WORK ORDER A | Translate this sentence from the text on Northern Ireland's lockdown into Spanish: "In January, the Northern Ireland Executive confirmed restrictions were to be extended until March 5."
WORK ORDER B | Write out the text on Northern Ireland's lockdown from "That has now" up to and including "the Easter Break.".
WORK ORDER C | According to the text on Northern Ireland's lockdown, from what date are schools due to reopen for face-to-face teaching?

EXERCISE TEXT |
==========

Northern Ireland’s lockdown is to be extended for another four weeks, it has been confirmed.
The official announcement came in a press briefing late this afternoon (Thursday).
In January, the Northern Ireland Executive confirmed restrictions were to be extended until March 5.
That has now been extended again until early April.
At the same time, schools are due to reopen on a “gradual return” for face-to-face teaching from March 8.
Preschool and nursery children will return as well as Primary 1 to 3. Those children who are children of key workers and other key groups can continue to attend school.
For children engaged in completing qualifications, such as GCSE, AS and A Level and other vocational qulifications – Years 12 to 14 – full time face-to-face teaching resumes with effect from March 22.
In order to facilitate their return in line with public health advice and considerations, the pre-school and nursery and P1-3 will then return to remote learning from the week of March 22 until after the Easter Break.
Other students will return to school “as soon as achieveable after Easter” with the option of separate phased returns of P4 to P7 pupils and the remaining non-qualification years of post-primary.

==========

AVAILABLE DATA |
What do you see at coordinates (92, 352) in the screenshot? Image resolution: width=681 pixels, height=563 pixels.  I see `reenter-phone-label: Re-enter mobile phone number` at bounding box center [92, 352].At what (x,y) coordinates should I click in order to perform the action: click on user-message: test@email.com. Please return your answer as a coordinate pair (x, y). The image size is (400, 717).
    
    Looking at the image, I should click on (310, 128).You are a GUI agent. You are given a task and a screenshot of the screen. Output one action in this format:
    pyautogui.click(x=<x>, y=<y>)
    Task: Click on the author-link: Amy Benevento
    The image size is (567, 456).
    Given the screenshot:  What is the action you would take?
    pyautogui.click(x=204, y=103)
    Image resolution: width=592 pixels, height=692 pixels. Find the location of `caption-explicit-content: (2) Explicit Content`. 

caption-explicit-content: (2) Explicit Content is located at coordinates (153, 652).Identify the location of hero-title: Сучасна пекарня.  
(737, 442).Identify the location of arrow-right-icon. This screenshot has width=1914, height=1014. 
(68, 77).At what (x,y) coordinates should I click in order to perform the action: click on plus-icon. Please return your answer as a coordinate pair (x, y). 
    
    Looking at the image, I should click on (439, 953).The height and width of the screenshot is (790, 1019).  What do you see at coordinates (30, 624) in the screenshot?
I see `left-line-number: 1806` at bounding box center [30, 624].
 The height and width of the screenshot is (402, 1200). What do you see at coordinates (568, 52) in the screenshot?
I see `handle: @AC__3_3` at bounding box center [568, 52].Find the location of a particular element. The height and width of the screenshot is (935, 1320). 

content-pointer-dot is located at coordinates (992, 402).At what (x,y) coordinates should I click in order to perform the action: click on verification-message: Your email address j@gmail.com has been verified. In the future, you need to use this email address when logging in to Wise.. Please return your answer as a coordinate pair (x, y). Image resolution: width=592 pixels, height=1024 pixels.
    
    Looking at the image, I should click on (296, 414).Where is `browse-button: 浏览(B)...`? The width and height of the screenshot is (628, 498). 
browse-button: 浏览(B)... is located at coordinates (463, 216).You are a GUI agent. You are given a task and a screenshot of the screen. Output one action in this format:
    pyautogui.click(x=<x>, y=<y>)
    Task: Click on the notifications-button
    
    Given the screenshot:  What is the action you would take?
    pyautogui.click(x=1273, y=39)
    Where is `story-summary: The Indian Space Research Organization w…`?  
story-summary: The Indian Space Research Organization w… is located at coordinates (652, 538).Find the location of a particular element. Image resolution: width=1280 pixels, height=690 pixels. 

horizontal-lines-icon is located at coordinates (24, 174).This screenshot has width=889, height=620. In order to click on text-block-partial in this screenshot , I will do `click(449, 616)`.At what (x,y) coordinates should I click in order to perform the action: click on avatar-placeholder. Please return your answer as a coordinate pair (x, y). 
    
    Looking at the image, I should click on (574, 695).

==========

WRITTEN REPLY A | En enero, el Ejecutivo de Irlanda del Norte confirmó que las restricciones se prolongarían hasta el 5 de marzo.

WRITTEN REPLY B |
That has now been extended again until early April.
At the same time, schools are due to reopen on a “gradual return” for face-to-face teaching from March 8.
Preschool and nursery children will return as well as Primary 1 to 3. Those children who are children of key workers and other key groups can continue to attend school.
For children engaged in completing qualifications, such as GCSE, AS and A Level and other vocational qulifications – Years 12 to 14 – full time face-to-face teaching resumes with effect from March 22.
In order to facilitate their return in line with public health advice and considerations, the pre-school and nursery and P1-3 will then return to remote learning from the week of March 22 until after the Easter Break.

WRITTEN REPLY C | From March 8.